Jonathan Ernst | Reuters
In the meantime, the government had been keeping the lights on via temporary spending bills.
Finally, in late February, lawmakers struck a deal on a $460 billion to fund half of the government for the rest of the fiscal year. Funding for the other half must be settled by March 22 or the government will go into partial shutdown.
Despite that dysfunction, Biden did not dilute any part of his progressive budget requests for 2025, though that may have made it easier for the polarized Congress to swallow.
This year, the budget also represents Biden’s economic platform for his reelection campaign. As the president pursues his bid for reelection, there are no signs of softening his pressure campaign against wealthy interests.
“Republicans will cut Social Security and give more tax cuts to the wealthy,” Biden declared at his State of the Union address on Thursday. “I will protect and strengthen Social Security and make the wealthy pay their fair share!”
Voter sentiments about Biden’s economy may be starting to brighten, however, after months of gloomy approval ratings, according to recent polls.
In a Wall Street Journal survey taken in February, Biden received his highest grade on the economy during the campaign so far. Forty percent of voters approved of his handling of the economy, a four-point increase from the same question in December.
Still, Biden has catching up to do in order to compete with voter perceptions of what Trump’s economy was like.
Former US President and 2024 presidential hopeful Donald Trump arrives to speak during a “Get Out the Vote” rally at the Coliseum Complex in Greensboro, North Carolina, on March 2, 2024.
Ryan Collerd | Afp | Getty Images
In a CBS/YouGov poll also taken in February, 55% of survey respondents said Biden’s policies would make prices more expensive while only 34% said the same of Trump’s policies.
Meanwhile, Biden’s reelection campaign is working relentlessly to try and convince voters that post-pandemic jumps in the cost of living are, in fact, merely a product of unfair corporate pricing tactics, the same ones that the Biden administration has been cracking down on in the past year.
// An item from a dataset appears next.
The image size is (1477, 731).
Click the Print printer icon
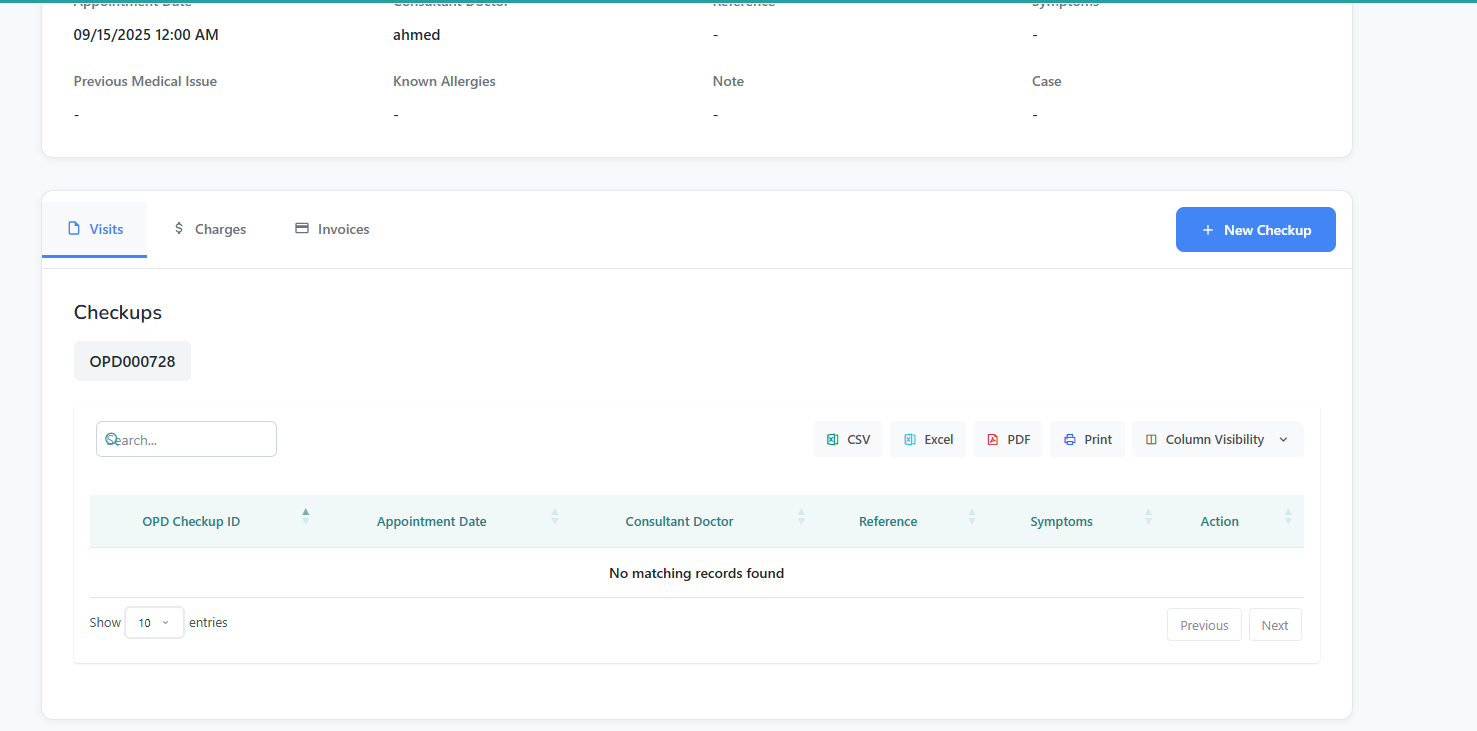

Last week, Biden announced the launch of a strike force on Unfair and Illegal Pricing, a group that will be jointly led by the Federal Trade Commission and Department of Justice. It’s goal will be to put pressure on companies to lower prices.
“President Biden is fed up with corporate practices that unfairly raise costs for consumers,” National Economic Council Director Lael Brainard told reporters last week. “And he’s taking action.”